The Destructive Power of Nitrate Film (Inglorious Basterds, 2009)
Picasso has famously said “Good artists copy but great artists steal” and no other director has been accused of stealing as much as Tarantino. Being a film erudite, his works are filled with references to their predecessors, turning his oeuvre into a permanent homage to the medium of cinema. In this case, we can trace one of Tarantino’s influences back to one of the early masters: Ernst Lubitsch. In his film To Be or Not to Be, Lubitsch presented us with a comedy where a group of actors manage to sabotage the Nazi operations in Poland, all through the sheer force of their craft. In Inglorious Basterds, this transcendental theme is echoed but here medium and content are perfectly fused, turning cinema itself into what could have (or rather, should have) destroyed the Nazis in World War II.

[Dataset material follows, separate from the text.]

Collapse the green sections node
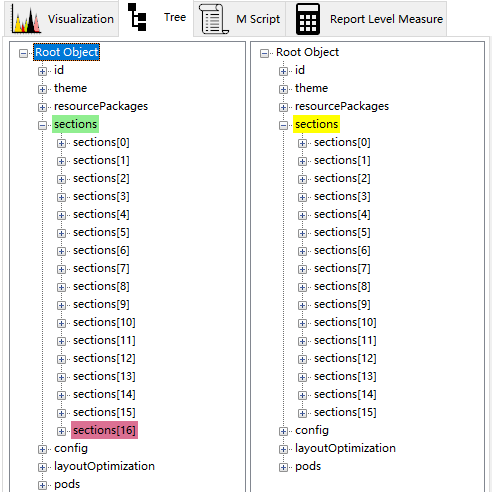The height and width of the screenshot is (492, 495). coord(42,125)
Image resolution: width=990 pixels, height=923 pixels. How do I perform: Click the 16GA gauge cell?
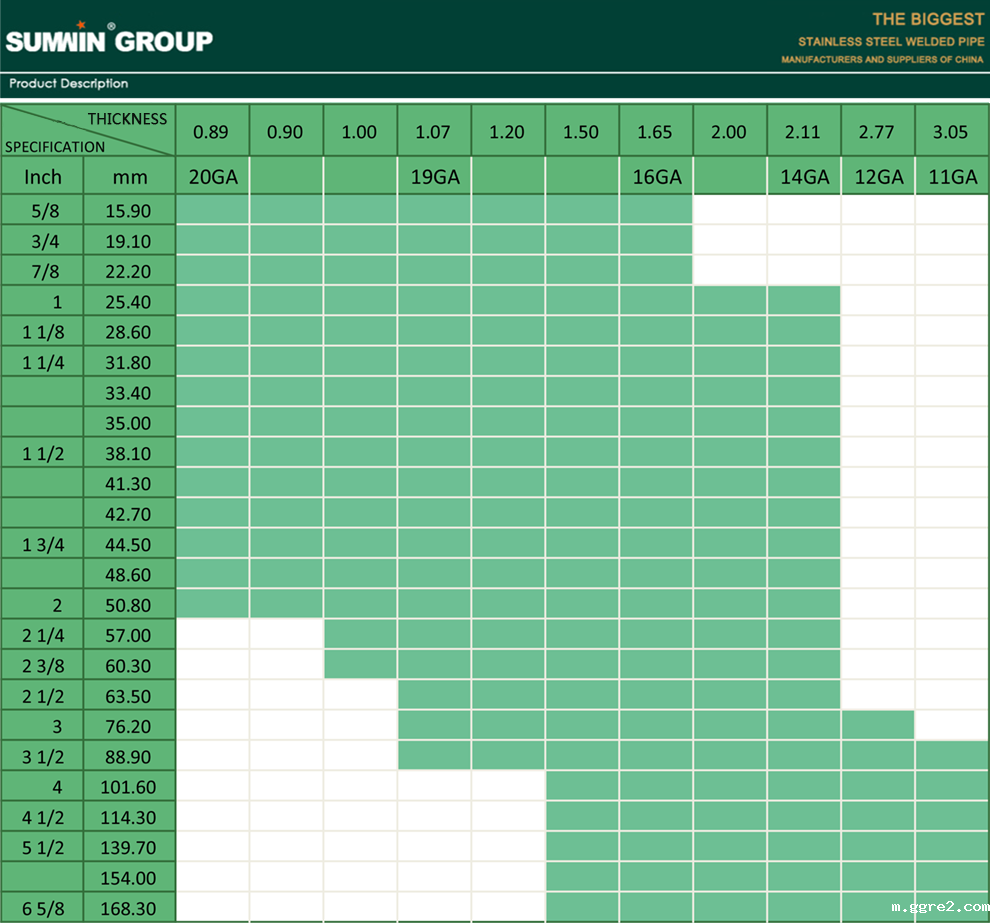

Synopsis: It is the first year of Germany’s occupation of France. Allied officer Lt. Aldo Raine (Brad Pitt) assembles a team of Jewish soldiers to commit violent acts of retribution against the Nazis, including the taking of their scalps. He and his men join forces with Bridget von Hammersmark, a German actress and undercover agent, to bring down the leaders of the Third Reich. Their fates converge with theater owner Shoshanna Dreyfus who seeks to avenge the Nazis’ execution of her family.
Borges has said that “the devices of all fantastic literature are only four in number: the work within the work, the contamination of reality by dream, the voyage in time, and the double.” All four of these themes are inextricably blended in Tarantino’s masterpiece. Let’s begin with the film within the film. A Nation’s Pride is the work of a fictional Goebbels. Nazi propaganda is the archetypical pre-transcendental art: an appeal to myth that allows for the grounding of an ethno-political sense of belonging among the members of a community. This is the basest, though the text lends itself to such an interpretation, way to understand Heidegger’s stance that art founds Worlds. As Tarantino’s Nazi hero Frederick Zoller eloquently puts it, the showcase of A Nation’s Pride is intended as “A German night, a German event, a German celebration”. This event is what articulates the whole plot of the film. All characters revolve around the medium: Shoshana is the theater owner, Zoller is the actor, the appointed British spy is a film scholar. Even Brad Pitt has to do what he does best in order to succeed in his mission: act.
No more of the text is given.